Insurer reports sharp rise in commercial premium income


London-based Aviva returned to writing general insurance in the Republic at a profit in the first quarter of the year on the back of a sharp rise in commercial premium income, drop in motor claims amid Covid-19 restrictions, and benign weather.

Aviva Insurance Ireland’s combined operating ratio (COR) – the cost of claims and administration relative to premiums earned – fell to 94.4 per cent for the reporting quarter from 105.5 per cent for the same period last year, according to a trading statement from its UK parent on Thursday.

A figure below 100 per cent indicates that an insurer is writing business at a profit. Insurers typically target a ratio between 90 per cent and 95 per cent. The wider group - also spanning its UK and Canadian businesses - also swung into writing business at a profit in the first quarter.


“UK, Ireland and Canada COR improved sharply to 90.6 per cent from 118.7 per cent owing to better underwriting performance, benign weather experience, a reduction in Covid-19 related claims compared to the prior year and frequency benefits in motor lines from continuing lockdowns,” it said.

“While the significant decline in motor rates seen over the last 12 months combined with increasing claims frequency as lockdown restrictions are lifted will have an impact on COR going forward we still expect our full year COR to be below 95 per cent.”

Aviva’s Irish personal lines of insurance premiums, including motor and home business, declined by 7 per cent to £53 million (€61.4 million) on the year, though its commercial premiums rose by 12 per cent to £57 million, according to the statement. It did not give a breakdown of movements in policy numbers or rates.

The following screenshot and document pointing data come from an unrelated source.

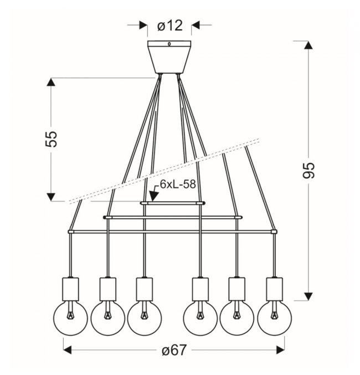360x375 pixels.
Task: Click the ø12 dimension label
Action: pyautogui.click(x=170, y=25)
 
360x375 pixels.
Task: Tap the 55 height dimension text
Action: pyautogui.click(x=51, y=139)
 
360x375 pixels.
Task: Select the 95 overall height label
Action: pyautogui.click(x=308, y=170)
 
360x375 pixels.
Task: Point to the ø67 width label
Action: pyautogui.click(x=174, y=351)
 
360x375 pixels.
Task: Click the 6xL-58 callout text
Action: pyautogui.click(x=178, y=184)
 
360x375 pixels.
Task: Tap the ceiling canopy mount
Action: pyautogui.click(x=169, y=57)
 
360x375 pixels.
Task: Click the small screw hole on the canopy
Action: pyautogui.click(x=169, y=44)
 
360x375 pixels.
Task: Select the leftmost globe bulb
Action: pyautogui.click(x=70, y=318)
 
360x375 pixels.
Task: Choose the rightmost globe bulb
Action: pyautogui.click(x=274, y=318)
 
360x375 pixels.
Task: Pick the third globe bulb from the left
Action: pyautogui.click(x=144, y=318)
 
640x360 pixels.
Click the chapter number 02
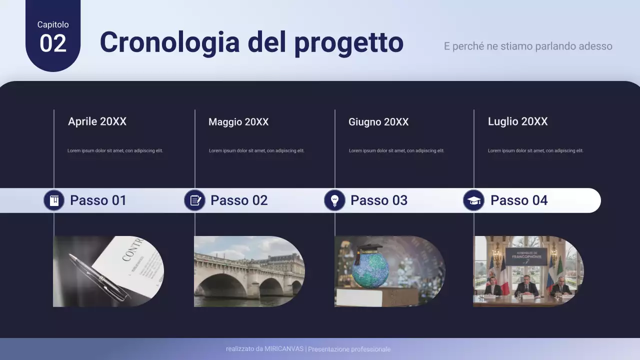point(52,44)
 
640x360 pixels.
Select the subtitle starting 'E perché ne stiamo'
point(528,46)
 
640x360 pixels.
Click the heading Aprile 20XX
point(97,122)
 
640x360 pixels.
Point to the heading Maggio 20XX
point(238,122)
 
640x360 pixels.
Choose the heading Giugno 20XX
point(378,122)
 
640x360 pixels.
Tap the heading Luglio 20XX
point(518,122)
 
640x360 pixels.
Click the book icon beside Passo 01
point(54,200)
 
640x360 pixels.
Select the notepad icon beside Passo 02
point(195,200)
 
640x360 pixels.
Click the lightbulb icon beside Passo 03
point(335,200)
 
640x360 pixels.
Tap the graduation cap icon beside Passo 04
point(474,200)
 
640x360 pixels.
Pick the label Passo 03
point(378,200)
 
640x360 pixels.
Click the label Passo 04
point(518,200)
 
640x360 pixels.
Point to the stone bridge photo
point(248,272)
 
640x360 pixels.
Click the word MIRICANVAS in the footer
point(284,349)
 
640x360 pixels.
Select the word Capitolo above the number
point(53,24)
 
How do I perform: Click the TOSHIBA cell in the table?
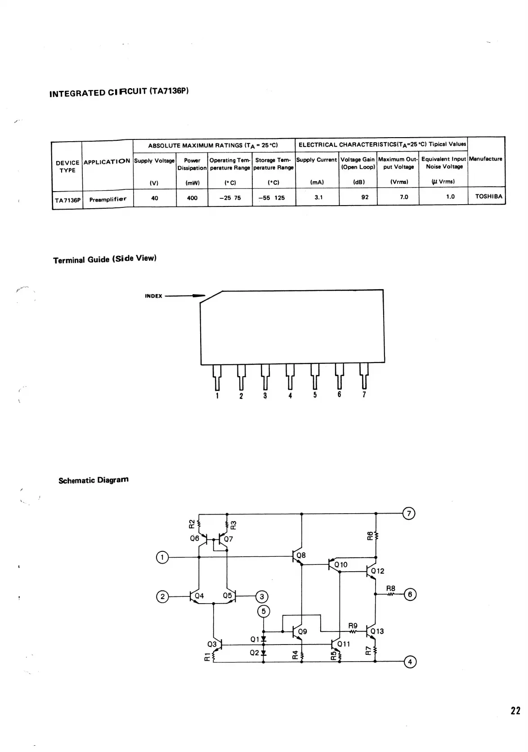[488, 197]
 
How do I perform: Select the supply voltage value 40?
[155, 198]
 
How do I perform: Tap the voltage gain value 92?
[365, 197]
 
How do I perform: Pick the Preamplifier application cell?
[108, 199]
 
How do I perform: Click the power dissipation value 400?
[192, 198]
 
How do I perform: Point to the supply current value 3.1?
[318, 197]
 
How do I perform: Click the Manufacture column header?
[485, 159]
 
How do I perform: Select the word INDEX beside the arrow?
[153, 296]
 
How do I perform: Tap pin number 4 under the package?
[290, 396]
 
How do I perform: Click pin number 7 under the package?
[364, 394]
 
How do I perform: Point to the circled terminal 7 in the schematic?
[409, 513]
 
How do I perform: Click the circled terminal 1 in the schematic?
[162, 557]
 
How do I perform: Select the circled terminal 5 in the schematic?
[264, 611]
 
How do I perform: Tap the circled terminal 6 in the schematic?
[410, 594]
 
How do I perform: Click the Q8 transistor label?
[301, 555]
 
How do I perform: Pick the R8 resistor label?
[390, 588]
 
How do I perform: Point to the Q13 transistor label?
[377, 631]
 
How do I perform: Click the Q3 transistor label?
[212, 644]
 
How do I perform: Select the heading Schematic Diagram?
[94, 480]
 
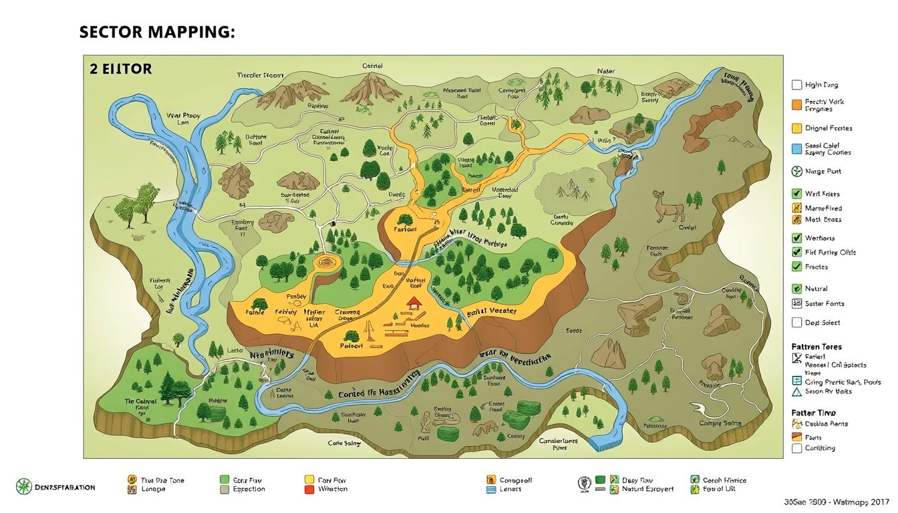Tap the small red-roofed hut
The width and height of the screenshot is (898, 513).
point(414,303)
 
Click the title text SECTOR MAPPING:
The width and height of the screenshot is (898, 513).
point(157,33)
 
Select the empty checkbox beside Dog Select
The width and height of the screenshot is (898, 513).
point(796,323)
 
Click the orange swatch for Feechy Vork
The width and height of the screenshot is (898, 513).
point(796,104)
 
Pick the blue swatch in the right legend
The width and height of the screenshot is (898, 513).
point(796,148)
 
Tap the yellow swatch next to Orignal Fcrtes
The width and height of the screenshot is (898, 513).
point(796,128)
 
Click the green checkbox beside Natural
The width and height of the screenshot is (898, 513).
point(796,289)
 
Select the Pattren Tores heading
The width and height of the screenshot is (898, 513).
point(816,347)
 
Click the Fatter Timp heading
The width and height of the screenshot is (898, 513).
point(813,413)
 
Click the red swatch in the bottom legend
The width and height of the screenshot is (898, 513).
point(309,490)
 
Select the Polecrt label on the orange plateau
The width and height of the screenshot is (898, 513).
point(351,346)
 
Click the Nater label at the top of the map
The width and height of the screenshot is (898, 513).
point(606,70)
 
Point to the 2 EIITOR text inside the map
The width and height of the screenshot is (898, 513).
point(120,69)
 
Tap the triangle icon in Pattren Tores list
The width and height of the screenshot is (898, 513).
point(796,392)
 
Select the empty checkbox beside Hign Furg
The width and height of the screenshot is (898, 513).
point(796,85)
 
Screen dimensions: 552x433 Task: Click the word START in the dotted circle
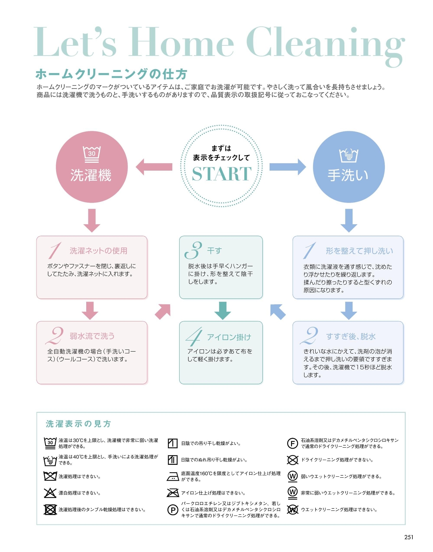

The Irish Times reported on Thursday that Aviva Insurance Ireland’s total remuneration for senior executives doubled in 2020 to €4 million, a year of major change at the top ranks of the UK-owned general insurer, including the exit of then chief executive John Quinlan, who was replaced by Declan O’Rourke, the former general manager of US insurance giant AIG’s Irish business.

Meanwhile, the Aviva Life & Pensions Ireland unit reported £424 million of new business premiums in the first quarter, measured on a so-called present value of new business premium (PVNBP) basis. That was down 5 per cent on the year-earlier period.